[Dataset entries]
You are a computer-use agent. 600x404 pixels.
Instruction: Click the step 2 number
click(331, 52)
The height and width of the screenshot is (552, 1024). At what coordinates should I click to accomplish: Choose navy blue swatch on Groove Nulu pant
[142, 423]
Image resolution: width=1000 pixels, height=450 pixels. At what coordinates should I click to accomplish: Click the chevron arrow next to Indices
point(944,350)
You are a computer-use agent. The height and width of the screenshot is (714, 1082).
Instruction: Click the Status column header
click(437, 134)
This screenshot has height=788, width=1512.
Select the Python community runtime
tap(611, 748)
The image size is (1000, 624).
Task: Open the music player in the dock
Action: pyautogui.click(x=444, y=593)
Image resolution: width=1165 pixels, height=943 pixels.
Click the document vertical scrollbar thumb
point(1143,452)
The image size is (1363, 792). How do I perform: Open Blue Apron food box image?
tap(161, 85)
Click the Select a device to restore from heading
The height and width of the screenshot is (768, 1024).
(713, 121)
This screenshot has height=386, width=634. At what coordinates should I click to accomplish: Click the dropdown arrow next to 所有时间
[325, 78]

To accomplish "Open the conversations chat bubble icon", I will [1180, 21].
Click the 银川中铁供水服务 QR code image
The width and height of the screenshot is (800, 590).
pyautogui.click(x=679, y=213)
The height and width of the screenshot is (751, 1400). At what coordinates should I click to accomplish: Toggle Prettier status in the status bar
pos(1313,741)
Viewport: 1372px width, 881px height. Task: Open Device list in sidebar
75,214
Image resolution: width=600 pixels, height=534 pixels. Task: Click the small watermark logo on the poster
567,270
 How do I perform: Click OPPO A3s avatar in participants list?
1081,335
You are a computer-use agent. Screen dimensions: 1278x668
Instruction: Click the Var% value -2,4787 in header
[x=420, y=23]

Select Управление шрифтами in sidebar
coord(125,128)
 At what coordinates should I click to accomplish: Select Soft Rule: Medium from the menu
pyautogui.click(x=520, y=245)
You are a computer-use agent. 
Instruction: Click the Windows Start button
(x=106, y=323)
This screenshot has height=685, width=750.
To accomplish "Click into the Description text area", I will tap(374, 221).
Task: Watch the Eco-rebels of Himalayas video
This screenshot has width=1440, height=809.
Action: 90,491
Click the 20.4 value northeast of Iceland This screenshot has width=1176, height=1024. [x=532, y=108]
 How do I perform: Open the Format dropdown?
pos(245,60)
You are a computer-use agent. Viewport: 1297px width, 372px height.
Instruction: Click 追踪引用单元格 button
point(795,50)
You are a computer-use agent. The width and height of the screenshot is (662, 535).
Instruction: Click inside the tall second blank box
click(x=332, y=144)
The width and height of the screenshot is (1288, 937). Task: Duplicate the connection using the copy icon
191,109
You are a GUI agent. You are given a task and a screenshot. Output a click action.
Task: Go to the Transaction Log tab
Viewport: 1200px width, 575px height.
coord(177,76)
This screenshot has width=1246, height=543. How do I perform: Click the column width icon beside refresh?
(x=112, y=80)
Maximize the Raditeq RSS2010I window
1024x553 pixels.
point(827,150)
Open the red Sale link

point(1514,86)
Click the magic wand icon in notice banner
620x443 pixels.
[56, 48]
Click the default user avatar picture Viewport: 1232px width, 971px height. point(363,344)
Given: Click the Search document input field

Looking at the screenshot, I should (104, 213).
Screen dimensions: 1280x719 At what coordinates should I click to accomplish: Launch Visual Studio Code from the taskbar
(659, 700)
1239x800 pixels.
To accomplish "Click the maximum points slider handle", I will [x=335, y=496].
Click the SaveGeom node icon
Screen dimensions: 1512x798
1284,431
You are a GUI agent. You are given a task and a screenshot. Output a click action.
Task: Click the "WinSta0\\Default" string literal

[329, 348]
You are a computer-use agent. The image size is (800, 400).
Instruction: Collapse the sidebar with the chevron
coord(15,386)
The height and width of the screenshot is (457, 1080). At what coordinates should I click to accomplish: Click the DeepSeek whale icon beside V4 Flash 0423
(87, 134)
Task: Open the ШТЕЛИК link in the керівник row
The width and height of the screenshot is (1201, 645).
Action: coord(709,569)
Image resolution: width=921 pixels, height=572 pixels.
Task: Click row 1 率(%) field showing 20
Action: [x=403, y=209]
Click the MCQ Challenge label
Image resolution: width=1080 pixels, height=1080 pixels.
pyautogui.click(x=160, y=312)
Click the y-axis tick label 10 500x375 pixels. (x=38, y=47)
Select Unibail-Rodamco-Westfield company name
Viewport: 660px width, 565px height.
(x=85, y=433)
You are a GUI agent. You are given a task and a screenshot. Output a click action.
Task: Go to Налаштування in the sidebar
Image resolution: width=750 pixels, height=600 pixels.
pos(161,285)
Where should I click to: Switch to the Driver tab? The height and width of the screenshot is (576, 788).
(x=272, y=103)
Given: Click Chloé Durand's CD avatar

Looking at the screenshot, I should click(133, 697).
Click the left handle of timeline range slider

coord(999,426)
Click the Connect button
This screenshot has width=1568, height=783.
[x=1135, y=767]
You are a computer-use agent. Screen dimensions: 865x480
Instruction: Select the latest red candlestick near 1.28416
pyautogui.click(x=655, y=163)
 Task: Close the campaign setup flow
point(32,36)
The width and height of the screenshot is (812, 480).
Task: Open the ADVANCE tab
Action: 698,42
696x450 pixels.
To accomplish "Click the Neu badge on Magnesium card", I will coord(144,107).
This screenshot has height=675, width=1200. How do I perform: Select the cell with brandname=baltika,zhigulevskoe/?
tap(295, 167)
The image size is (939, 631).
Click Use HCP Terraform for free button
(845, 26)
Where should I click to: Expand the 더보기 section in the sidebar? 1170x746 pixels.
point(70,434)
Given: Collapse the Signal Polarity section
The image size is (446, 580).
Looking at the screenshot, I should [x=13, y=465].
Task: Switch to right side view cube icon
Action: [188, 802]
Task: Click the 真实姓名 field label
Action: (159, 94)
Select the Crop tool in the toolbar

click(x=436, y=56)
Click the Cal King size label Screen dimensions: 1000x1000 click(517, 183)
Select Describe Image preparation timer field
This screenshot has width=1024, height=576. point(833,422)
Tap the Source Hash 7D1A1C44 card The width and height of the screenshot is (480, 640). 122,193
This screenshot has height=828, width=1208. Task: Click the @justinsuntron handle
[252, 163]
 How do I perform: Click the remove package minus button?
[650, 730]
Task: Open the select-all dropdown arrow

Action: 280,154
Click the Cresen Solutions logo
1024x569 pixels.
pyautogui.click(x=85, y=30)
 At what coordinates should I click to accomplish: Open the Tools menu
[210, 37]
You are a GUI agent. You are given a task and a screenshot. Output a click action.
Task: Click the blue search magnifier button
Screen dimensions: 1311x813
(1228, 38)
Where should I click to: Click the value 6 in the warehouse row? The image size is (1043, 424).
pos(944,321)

## What you should do
The lines to copy are those in the records above containing the word "agent".

## Expected output
You are a computer-use agent. 600x404 pixels.
You are a computer-use agent. The height and width of the screenshot is (714, 1082).
You are a computer-use agent. Screen dimensions: 1278x668
You are a computer-use agent. 
You are a computer-use agent. Viewport: 1297px width, 372px height.
You are a computer-use agent. The width and height of the screenshot is (662, 535).
You are a GUI agent. You are given a task and a screenshot. Output a click action.
You are a GUI agent. You are given a task and a screenshot. Output a click action.
You are a computer-use agent. The image size is (800, 400).
You are a GUI agent. You are given a task and a screenshot. Output a click action.
You are a computer-use agent. Screen dimensions: 865x480
You are a GUI agent. You are given a task and a screenshot. Output a click action.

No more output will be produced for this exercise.